Wacky agrees. He admits to being a “soap and water guy” up until last year, when he suffered from a major “outbreak” on his face. He had to seek treatment from a professional dermatologist, who he now visits at least every three months. Since then, he uses medicated creams on his face.
His experience has made him less complacent about skin care but he still understands why most guys aren’t really particular on their faces. “I can suggest to my younger brother what facial wash to use but I wouldn’t really remind him,” he says.
“Sometimes I remind him to use lip balm or apply some lotion especially when his skin gets dry. It’s not just vanity but really caring for her skin,” she says.
How we look on the outside will definitely affect the way people will interact with us. No one gets a second chance at first impressions and the way we maintain our skin will definitely make an impact on others.

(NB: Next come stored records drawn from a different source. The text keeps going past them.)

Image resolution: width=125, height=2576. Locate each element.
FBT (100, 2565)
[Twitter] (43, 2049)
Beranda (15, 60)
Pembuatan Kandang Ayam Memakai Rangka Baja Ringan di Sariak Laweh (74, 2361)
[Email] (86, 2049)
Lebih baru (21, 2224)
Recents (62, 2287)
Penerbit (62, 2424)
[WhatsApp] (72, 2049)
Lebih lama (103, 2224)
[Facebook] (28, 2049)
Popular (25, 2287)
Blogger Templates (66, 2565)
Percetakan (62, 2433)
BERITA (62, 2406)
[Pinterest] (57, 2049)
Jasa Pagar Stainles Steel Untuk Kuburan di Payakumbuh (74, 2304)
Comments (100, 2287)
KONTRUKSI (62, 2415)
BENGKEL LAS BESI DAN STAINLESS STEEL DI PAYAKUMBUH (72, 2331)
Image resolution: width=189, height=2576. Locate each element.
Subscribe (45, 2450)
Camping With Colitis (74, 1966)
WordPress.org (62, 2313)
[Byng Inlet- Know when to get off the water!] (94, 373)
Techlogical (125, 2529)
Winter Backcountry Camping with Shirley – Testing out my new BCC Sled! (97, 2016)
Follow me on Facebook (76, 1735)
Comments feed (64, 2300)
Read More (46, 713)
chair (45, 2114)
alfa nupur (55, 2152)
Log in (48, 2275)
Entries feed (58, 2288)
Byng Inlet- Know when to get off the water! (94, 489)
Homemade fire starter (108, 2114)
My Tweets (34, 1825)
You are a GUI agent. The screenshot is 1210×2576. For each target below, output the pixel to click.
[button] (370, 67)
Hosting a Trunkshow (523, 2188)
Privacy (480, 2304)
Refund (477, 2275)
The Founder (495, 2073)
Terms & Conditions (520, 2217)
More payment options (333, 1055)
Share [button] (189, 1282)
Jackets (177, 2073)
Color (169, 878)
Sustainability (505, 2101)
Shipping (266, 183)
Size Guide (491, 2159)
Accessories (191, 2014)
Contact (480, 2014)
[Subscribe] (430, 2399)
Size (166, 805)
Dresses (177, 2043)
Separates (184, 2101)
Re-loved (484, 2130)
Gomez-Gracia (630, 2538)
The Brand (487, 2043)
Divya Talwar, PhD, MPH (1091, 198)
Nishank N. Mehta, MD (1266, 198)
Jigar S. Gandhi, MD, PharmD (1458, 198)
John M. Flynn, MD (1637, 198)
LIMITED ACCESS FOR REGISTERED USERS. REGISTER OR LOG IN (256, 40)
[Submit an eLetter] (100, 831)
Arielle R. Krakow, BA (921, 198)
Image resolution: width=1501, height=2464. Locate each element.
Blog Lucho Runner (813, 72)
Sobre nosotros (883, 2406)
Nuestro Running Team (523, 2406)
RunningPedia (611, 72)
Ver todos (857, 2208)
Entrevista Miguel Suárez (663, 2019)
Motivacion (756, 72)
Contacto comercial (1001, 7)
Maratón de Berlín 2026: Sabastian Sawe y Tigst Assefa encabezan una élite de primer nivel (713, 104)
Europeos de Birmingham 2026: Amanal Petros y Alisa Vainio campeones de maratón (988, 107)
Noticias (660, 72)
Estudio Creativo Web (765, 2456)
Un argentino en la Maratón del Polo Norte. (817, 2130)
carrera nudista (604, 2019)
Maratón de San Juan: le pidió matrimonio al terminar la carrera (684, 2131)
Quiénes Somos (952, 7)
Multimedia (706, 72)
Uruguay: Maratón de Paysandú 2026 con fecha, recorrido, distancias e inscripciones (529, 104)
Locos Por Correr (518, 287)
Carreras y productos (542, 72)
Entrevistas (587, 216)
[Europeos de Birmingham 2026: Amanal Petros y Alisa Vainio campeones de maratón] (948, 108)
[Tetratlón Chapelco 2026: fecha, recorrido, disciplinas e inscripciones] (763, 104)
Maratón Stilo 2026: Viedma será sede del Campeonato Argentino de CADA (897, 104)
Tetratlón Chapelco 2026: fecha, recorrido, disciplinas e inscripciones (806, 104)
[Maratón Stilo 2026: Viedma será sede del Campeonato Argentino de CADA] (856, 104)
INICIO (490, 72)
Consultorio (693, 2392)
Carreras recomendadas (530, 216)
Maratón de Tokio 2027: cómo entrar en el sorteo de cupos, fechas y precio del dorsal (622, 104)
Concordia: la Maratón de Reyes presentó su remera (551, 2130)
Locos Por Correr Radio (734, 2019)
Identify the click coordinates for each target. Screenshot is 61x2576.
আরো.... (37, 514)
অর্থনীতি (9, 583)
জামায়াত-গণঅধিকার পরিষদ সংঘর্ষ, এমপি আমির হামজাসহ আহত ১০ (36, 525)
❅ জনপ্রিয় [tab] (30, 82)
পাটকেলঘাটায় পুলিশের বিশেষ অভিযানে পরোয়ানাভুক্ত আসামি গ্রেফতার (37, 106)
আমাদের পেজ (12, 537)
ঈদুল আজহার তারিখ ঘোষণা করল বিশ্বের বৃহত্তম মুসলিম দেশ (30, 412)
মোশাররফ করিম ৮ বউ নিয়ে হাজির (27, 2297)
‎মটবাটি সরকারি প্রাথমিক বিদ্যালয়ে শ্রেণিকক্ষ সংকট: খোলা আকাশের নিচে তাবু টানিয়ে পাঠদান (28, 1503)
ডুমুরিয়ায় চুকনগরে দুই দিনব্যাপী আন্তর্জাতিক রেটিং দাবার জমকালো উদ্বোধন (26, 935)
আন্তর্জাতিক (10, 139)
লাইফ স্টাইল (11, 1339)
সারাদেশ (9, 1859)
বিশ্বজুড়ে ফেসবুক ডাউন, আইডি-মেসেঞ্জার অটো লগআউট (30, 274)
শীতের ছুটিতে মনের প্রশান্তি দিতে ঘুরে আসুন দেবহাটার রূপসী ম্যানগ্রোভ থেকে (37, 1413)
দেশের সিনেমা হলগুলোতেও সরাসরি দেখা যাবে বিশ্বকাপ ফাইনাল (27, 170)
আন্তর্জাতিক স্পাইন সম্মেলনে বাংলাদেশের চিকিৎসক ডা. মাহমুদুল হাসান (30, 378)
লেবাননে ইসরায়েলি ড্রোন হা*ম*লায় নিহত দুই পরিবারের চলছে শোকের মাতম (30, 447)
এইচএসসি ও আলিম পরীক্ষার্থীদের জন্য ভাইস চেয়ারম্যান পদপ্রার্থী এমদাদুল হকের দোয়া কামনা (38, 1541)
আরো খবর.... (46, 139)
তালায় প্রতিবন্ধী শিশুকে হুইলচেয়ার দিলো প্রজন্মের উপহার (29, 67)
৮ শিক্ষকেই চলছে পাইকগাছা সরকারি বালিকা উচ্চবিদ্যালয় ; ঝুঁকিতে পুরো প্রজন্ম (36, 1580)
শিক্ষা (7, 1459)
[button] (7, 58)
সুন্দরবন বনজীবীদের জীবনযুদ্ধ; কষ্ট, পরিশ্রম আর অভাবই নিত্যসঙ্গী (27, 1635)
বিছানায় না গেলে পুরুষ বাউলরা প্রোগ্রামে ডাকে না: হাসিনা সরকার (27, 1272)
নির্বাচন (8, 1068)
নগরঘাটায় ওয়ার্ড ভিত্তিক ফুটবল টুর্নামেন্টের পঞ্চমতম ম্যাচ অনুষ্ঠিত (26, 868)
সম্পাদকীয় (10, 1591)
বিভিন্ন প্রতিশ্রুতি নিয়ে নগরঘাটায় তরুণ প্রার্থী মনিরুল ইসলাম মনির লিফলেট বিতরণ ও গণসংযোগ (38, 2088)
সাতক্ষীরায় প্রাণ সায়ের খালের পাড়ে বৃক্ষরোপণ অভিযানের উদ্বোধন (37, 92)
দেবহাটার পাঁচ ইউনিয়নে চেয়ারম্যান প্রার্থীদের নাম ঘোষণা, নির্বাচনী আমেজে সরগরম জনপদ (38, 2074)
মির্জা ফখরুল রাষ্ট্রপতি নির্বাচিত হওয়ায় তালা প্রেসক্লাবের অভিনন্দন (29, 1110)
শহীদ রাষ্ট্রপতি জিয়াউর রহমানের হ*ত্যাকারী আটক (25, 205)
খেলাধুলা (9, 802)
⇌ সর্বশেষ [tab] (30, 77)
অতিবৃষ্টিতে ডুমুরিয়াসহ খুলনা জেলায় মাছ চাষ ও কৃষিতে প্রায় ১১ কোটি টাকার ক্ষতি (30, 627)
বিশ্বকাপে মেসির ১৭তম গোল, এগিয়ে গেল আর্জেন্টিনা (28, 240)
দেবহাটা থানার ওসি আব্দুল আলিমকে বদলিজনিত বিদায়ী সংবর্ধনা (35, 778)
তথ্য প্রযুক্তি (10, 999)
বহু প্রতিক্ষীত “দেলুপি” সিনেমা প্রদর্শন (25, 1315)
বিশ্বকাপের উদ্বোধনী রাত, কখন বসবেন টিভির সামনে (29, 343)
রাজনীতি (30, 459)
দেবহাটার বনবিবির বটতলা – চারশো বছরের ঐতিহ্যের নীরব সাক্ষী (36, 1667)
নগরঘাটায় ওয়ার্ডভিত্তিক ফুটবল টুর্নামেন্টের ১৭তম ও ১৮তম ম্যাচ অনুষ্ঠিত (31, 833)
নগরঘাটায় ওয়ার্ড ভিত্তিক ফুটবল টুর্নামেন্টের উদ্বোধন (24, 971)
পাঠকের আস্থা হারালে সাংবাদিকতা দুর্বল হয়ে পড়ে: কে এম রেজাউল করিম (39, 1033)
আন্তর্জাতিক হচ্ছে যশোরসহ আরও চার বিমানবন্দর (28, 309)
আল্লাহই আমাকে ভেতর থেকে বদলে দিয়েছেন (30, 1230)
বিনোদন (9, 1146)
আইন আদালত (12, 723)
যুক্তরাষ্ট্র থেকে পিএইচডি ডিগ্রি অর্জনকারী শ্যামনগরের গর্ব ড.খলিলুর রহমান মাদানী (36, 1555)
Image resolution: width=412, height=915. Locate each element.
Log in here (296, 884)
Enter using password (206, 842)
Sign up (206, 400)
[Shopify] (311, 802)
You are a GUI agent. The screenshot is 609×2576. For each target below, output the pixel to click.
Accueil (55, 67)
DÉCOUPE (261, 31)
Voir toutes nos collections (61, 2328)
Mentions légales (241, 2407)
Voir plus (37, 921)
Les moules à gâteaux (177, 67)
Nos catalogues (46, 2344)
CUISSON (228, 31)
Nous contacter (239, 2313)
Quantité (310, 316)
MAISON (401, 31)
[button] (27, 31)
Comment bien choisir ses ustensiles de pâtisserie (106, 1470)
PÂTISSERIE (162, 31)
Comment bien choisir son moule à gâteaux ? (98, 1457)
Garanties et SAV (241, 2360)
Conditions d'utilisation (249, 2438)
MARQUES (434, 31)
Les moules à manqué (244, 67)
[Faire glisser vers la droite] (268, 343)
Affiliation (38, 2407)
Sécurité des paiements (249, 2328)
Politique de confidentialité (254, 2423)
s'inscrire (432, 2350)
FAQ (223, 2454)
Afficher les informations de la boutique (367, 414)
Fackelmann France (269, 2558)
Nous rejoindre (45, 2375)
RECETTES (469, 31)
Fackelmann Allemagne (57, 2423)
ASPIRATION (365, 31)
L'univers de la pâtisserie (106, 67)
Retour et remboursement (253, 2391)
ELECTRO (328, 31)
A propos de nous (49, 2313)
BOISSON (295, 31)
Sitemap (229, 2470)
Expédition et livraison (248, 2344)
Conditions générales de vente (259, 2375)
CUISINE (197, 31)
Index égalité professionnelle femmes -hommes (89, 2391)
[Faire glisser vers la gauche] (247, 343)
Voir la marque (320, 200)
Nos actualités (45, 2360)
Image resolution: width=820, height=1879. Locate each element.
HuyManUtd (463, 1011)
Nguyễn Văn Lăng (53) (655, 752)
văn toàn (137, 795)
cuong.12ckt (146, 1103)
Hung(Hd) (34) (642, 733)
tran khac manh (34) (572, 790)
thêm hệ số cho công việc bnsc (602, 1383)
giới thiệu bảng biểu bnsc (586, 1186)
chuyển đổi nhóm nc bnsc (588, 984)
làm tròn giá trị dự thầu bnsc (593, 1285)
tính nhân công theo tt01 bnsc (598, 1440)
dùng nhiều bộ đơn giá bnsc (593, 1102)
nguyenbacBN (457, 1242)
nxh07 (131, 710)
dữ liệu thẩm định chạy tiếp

“It isn’t about skin color but more of how healthy your skin is. It’s not just about looking clean but how you take care of the outermost layer. That’s what people see first,” says Vanessa.
Cultural and social norms may vary the standards of beauty we set on ourselves but there is no argument on how important our skin functions as an organ. “Our skin is our first line of defense. We get exposed to dust, dirt and all sorts of pollution everyday. A little extra effort to care for it won’t hurt,” says Wacky.
Men and women may disagree as to what products to apply or how often we should perform these regimens but we can all agree that caring for our body cover is important. Looking good has its perks but keeping healthy is priceless.